• _REQUIRED ACTION_
Go through the entries below and count the lines holding the word "code". Reply with only the number, please.
↓
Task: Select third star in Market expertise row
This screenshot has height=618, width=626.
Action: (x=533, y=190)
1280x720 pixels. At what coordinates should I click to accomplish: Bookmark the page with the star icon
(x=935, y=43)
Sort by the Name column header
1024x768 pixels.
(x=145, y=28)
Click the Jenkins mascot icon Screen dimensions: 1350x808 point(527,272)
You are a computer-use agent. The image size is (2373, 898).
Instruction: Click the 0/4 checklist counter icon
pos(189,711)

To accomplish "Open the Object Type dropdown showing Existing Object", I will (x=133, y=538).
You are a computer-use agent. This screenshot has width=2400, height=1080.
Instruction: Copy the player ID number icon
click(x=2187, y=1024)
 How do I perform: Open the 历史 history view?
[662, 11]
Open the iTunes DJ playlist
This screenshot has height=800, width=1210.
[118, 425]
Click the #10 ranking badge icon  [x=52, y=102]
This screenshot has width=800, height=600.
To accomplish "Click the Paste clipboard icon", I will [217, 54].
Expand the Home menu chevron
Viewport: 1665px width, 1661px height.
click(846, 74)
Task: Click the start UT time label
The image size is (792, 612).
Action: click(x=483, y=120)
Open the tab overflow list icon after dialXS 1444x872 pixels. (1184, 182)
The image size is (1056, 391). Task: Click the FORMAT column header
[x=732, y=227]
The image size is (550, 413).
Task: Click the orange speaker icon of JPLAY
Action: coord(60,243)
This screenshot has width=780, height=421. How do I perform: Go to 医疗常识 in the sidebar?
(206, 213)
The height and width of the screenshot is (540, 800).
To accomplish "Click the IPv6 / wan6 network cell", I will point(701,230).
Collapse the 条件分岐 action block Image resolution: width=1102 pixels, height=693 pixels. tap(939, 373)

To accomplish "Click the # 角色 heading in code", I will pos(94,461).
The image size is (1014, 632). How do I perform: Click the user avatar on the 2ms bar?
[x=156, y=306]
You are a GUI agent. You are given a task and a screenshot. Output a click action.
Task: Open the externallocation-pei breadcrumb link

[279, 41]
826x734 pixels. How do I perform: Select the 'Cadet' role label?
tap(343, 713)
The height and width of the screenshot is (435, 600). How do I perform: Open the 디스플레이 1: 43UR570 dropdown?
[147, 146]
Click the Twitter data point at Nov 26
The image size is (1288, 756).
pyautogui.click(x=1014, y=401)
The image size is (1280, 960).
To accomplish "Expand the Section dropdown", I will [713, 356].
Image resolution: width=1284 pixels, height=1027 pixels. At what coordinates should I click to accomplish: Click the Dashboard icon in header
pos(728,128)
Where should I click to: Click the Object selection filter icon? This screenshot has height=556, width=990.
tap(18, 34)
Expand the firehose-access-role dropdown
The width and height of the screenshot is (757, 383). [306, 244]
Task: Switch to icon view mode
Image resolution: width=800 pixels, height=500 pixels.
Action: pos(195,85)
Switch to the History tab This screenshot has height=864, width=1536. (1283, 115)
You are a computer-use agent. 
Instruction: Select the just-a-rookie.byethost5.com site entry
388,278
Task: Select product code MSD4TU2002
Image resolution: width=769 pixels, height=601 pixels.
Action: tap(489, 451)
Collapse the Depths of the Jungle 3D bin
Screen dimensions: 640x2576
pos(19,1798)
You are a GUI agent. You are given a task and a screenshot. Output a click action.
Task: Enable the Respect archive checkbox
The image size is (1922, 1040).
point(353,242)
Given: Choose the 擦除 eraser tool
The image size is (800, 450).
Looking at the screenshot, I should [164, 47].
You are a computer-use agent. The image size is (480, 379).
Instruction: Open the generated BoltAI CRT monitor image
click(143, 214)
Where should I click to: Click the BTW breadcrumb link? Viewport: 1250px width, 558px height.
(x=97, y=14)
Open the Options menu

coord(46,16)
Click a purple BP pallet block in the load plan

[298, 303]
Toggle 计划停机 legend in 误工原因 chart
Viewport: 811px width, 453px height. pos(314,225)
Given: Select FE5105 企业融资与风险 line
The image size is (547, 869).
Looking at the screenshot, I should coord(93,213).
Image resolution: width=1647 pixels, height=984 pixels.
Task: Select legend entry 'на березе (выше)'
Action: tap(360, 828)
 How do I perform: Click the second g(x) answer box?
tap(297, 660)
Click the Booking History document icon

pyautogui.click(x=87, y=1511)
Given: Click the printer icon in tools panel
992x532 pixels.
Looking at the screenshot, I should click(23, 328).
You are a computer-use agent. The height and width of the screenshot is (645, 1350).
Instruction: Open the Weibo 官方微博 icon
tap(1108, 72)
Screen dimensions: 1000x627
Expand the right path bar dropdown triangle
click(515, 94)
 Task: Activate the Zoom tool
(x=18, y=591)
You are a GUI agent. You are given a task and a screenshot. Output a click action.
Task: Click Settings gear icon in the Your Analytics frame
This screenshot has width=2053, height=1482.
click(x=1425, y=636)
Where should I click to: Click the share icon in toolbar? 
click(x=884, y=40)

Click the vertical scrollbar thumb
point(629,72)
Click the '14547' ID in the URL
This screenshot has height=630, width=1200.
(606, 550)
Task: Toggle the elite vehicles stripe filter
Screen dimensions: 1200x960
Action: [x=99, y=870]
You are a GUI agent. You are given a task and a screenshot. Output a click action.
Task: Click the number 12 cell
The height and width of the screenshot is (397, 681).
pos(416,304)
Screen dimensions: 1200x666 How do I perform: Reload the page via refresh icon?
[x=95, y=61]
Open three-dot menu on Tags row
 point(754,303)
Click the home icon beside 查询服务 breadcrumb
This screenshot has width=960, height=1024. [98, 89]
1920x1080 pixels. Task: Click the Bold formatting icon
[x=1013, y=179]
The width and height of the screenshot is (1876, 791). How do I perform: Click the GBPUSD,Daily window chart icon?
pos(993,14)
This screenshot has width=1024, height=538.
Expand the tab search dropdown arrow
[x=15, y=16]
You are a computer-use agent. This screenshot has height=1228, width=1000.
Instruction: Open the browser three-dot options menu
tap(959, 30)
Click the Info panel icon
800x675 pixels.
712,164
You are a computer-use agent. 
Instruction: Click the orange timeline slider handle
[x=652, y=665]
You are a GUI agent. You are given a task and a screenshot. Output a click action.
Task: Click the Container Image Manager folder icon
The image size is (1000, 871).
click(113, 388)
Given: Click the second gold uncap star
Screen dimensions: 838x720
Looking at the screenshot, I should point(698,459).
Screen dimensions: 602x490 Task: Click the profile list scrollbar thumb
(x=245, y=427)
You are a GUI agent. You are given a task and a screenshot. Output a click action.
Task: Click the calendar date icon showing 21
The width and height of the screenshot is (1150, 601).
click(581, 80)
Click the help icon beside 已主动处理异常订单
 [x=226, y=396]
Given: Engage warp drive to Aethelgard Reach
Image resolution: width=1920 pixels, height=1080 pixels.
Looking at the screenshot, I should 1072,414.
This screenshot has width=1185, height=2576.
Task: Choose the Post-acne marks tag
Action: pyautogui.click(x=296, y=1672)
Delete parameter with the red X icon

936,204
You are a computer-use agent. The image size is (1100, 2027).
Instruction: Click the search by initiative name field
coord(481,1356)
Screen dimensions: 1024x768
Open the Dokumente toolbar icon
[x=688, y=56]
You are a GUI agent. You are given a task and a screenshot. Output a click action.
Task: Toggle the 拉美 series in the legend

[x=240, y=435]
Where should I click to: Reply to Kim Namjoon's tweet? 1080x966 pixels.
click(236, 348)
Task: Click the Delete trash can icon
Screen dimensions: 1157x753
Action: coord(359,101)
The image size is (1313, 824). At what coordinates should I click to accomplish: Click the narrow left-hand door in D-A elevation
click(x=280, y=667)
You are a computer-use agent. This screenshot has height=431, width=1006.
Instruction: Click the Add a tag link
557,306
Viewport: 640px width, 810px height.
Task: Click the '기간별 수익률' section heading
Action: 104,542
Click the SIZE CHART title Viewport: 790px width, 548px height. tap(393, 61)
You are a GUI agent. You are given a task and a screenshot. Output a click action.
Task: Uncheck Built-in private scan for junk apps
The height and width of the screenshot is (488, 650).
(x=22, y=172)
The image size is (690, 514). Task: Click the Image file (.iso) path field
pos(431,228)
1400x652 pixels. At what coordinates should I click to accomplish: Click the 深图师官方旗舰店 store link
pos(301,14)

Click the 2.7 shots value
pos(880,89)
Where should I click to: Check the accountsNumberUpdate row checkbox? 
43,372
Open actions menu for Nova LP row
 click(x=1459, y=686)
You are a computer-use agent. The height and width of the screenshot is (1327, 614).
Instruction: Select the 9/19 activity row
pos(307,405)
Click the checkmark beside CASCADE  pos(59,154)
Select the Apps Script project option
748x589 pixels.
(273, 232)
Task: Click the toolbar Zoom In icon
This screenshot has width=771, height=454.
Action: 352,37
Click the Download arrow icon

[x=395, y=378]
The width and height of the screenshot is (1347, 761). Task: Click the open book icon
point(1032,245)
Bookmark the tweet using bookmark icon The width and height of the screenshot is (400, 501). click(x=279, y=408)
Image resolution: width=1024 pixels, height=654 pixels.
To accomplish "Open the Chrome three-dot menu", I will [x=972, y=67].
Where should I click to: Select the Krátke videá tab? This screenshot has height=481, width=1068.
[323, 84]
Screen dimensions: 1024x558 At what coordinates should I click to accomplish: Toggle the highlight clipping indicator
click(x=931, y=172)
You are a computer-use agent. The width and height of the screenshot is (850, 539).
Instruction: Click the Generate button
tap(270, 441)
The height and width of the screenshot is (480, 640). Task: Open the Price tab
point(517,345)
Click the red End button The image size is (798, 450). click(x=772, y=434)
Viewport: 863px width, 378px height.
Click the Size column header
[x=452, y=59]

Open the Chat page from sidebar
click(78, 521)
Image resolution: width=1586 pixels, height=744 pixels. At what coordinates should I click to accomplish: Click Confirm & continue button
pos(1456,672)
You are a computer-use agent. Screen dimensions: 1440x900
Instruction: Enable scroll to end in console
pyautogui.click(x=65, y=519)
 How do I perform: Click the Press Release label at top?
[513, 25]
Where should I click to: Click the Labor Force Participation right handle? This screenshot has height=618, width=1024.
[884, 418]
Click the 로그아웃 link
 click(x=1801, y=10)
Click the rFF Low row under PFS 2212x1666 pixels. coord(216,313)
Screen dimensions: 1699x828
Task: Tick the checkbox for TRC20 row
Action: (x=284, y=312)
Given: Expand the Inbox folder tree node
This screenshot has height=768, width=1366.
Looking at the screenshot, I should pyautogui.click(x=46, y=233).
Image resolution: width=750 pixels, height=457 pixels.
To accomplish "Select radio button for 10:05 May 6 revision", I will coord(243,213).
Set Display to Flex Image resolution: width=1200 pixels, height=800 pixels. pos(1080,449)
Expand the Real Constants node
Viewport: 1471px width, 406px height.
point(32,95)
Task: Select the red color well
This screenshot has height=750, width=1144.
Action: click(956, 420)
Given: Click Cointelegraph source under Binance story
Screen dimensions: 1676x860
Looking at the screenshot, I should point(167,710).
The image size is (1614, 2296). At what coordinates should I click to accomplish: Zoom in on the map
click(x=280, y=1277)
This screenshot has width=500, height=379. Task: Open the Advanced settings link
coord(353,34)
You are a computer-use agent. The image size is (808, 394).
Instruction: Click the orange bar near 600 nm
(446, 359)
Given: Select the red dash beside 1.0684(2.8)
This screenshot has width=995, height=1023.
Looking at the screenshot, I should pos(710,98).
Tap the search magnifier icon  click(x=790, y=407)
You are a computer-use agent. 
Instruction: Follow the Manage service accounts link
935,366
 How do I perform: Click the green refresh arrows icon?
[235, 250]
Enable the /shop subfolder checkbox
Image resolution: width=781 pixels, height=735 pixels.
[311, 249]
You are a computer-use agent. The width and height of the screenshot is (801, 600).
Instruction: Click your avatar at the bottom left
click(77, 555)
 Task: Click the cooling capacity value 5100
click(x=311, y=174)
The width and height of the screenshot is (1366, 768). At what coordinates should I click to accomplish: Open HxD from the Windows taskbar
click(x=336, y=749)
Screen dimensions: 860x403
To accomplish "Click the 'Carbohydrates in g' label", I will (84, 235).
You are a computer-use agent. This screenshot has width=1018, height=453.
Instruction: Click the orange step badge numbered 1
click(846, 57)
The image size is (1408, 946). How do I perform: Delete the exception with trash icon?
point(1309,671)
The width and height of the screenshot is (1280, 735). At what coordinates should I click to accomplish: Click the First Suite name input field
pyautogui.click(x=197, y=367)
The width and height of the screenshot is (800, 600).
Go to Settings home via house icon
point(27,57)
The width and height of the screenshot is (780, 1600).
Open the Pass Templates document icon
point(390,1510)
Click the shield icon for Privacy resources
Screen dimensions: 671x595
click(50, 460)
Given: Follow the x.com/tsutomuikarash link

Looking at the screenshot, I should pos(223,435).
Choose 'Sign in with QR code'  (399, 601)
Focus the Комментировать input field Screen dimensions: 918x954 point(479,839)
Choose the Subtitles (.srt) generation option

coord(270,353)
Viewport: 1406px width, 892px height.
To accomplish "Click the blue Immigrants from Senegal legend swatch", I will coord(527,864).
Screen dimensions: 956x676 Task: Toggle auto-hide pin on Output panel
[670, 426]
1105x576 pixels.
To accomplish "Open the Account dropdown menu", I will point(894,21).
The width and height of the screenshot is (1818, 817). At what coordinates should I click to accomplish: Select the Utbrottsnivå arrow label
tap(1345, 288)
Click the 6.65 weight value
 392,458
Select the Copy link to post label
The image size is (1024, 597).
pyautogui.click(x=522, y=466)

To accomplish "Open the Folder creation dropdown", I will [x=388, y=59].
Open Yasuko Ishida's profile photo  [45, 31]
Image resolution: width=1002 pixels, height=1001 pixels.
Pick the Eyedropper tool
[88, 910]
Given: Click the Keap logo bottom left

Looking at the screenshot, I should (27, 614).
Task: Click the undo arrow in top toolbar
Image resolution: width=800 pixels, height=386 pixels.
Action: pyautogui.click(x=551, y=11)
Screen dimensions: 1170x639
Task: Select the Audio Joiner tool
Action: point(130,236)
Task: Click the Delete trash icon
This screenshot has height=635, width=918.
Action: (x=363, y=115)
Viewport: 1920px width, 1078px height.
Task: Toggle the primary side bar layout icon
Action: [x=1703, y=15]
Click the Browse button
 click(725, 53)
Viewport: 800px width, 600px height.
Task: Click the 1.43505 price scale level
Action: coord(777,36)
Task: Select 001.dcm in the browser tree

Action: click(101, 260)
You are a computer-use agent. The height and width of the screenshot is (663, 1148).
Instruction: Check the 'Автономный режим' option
↑
• _SOLUTION FOR THIS EXERCISE_
3